[Start of DOCUMENT SEGMENT]

Within this thread, we rhyme instead

I messed up the last line.

Corrected version:

There was a Doper from Nantucket
Who built sandcastles using a bucket.
A great wave washed away
His castles one day.
He shrugged and said, “Oh, fuck it.”

My dinner party was, alas,
without me, as I am an ass.

I awoke at seven-thirty
with a head full of hurty.

Now the fridge is dead
and I must be gone the morrow instead.

All the frozen goodies will be lost;
we will replace them, no matter the cost.

The box will be fixed, thank you Roebucks and Sears;
the food will be nixed, as I would Britney Spears.

I shall wind down this drivel anon;
as I have a friend named Ron.

That was a forced rhyme;
but I am out of time.

Farewell kiddies, and think
before you take the next drink.

And one last little run
(Oh gods! tell me he’s done?)

Here I sit, broken handed;
tried to post but only landed.

We have a new user named Verick
At whose new-to-us features we stare-ick.
(S)He only posts rhyme
With fair meter and time
But (s)he does so with plenty of flair-ick!

This thread is sure catching on fire
The prose becomes faster and drier
It’s clear we compete
for the “best poet” seat
But the content’s - er - deeper and higher. (eh hem)

I’m sure that the OP was trying
To spur on an art which is dying.
While this may be true
I think this thread is due
For an old-fashioned Southern pan-frying.

The poems I’m not criticizing!
They’re helping with smarting and wiseing!
Why, I feel my brain
It’s expanding again!
It’s okay. I’m used to it resizing.

I’ve written this all on the fly
I hope it’s an adequate try.
It’s gone long enough
Now the rhyming is tough
So I’ll cheerfully bid you, “Bye bye!”

The users are radical
the poems are hysterical
the writers somatic
the readers erratic

it’s time for a nap
and all this will rap
ending with notes from a sap

and that’s that…

What joy to see
At least for me
So much rhyme
In a short time

I have to thank Hamadryad.
His hand at poetry he tryad!
He honored me with his verse.
And I have to admit, I’ve read worse.
So once again I humbly bow.
And wonder, What will happen now?

With mimes and authors and clowns
One can make errors with pronouns
And for posters here this is true
(But not the ones you hang up with glue)

Frozen verse on a summer’s day
Trapped in bytes and poised to unfurl
Even though the reader may
Not be a boy but instead a girl

On this thread I’d not be dumb on
to say Hama’s no girl, but a woman
I’m not sure how it would bend her
To make a mistake upon her gender

'Tis much better to be safe than sorry
('Tis better, really, to be hit by a lorry)

[End of DOCUMENT SEGMENT]
[Start of GIVEN DATA]

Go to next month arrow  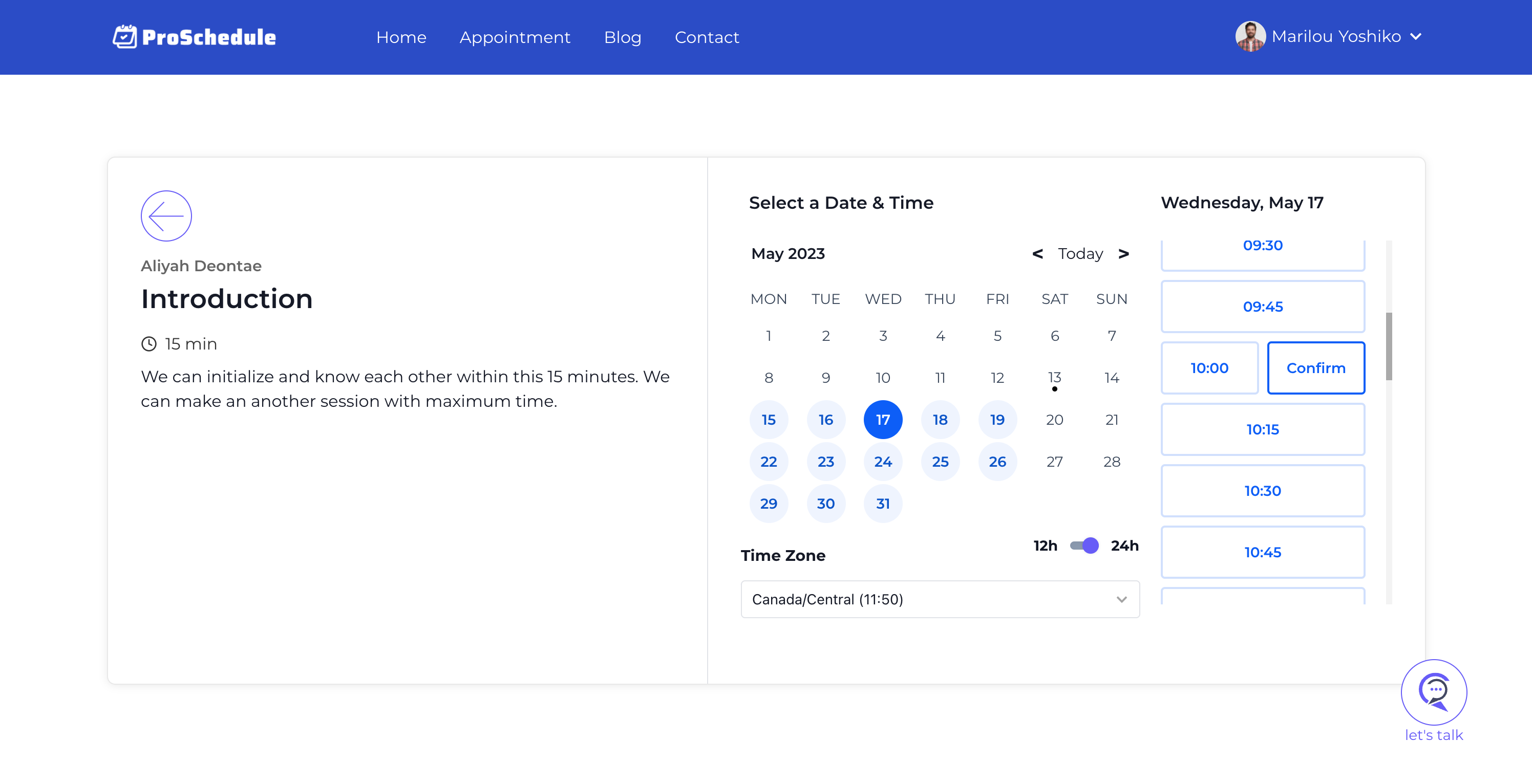tap(1123, 254)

[End of GIVEN DATA]

* _SET TASKS_:
1: In the rhyming thread, the stanza beginning "The users are radical" gives one descriptive word for each of four groups. List the four words, each paired with the group it describes.
2: Reproduce verbatim the section of the rhyming thread that opens with the words containing "This thread is sure" and closes with "old-fashioned Southern pan-frying.".
3: In the rhyming thread's limerick about the Doper from Nantucket, what washed away his sandcastles?

* _SOLUTION LIST_:
1:
users: radical
poems: hysterical
writers: somatic
readers: erratic

2:
This thread is sure catching on fire
The prose becomes faster and drier
It’s clear we compete
for the “best poet” seat
But the content’s - er - deeper and higher. (eh hem)

I’m sure that the OP was trying
To spur on an art which is dying.
While this may be true
I think this thread is due
For an old-fashioned Southern pan-frying.

3: A great wave washed them away.